● **Exercise brief**
Reproduce each of the records below word for word, without any change.

┌──

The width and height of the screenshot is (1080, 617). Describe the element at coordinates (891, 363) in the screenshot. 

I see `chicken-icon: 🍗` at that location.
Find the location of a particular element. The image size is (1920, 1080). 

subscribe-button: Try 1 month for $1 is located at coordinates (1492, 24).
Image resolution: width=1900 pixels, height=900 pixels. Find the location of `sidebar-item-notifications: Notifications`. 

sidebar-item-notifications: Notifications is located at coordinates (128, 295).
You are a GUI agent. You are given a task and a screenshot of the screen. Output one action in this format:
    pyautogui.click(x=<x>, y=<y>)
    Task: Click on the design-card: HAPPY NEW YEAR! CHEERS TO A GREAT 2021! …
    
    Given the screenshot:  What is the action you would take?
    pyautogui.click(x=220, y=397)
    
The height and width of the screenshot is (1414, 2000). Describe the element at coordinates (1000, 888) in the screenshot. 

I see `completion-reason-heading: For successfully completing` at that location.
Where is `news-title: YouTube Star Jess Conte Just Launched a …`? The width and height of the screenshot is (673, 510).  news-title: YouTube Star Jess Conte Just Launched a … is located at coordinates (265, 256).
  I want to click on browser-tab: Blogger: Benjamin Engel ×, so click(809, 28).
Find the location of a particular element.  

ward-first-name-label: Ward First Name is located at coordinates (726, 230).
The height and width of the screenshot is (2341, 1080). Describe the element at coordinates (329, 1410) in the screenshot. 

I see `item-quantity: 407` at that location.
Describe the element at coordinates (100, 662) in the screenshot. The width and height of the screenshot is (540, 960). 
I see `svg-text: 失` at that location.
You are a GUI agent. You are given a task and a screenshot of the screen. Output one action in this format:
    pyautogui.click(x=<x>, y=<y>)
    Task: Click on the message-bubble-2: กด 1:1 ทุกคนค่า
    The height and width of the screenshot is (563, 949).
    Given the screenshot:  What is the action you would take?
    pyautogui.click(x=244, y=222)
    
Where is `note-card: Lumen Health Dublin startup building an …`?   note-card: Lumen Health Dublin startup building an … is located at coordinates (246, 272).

└──

● **Answer below**
The width and height of the screenshot is (1080, 617). Describe the element at coordinates (891, 363) in the screenshot. 

I see `chicken-icon: 🍗` at that location.
Find the location of a particular element. The image size is (1920, 1080). 

subscribe-button: Try 1 month for $1 is located at coordinates (1492, 24).
Image resolution: width=1900 pixels, height=900 pixels. Find the location of `sidebar-item-notifications: Notifications`. 

sidebar-item-notifications: Notifications is located at coordinates (128, 295).
You are a GUI agent. You are given a task and a screenshot of the screen. Output one action in this format:
    pyautogui.click(x=<x>, y=<y>)
    Task: Click on the design-card: HAPPY NEW YEAR! CHEERS TO A GREAT 2021! …
    
    Given the screenshot:  What is the action you would take?
    pyautogui.click(x=220, y=397)
    
The height and width of the screenshot is (1414, 2000). Describe the element at coordinates (1000, 888) in the screenshot. 

I see `completion-reason-heading: For successfully completing` at that location.
Where is `news-title: YouTube Star Jess Conte Just Launched a …`? The width and height of the screenshot is (673, 510).  news-title: YouTube Star Jess Conte Just Launched a … is located at coordinates (265, 256).
  I want to click on browser-tab: Blogger: Benjamin Engel ×, so click(809, 28).
Find the location of a particular element.  

ward-first-name-label: Ward First Name is located at coordinates (726, 230).
The height and width of the screenshot is (2341, 1080). Describe the element at coordinates (329, 1410) in the screenshot. 

I see `item-quantity: 407` at that location.
Describe the element at coordinates (100, 662) in the screenshot. The width and height of the screenshot is (540, 960). 
I see `svg-text: 失` at that location.
You are a GUI agent. You are given a task and a screenshot of the screen. Output one action in this format:
    pyautogui.click(x=<x>, y=<y>)
    Task: Click on the message-bubble-2: กด 1:1 ทุกคนค่า
    The height and width of the screenshot is (563, 949).
    Given the screenshot:  What is the action you would take?
    pyautogui.click(x=244, y=222)
    
Where is `note-card: Lumen Health Dublin startup building an …`?   note-card: Lumen Health Dublin startup building an … is located at coordinates (246, 272).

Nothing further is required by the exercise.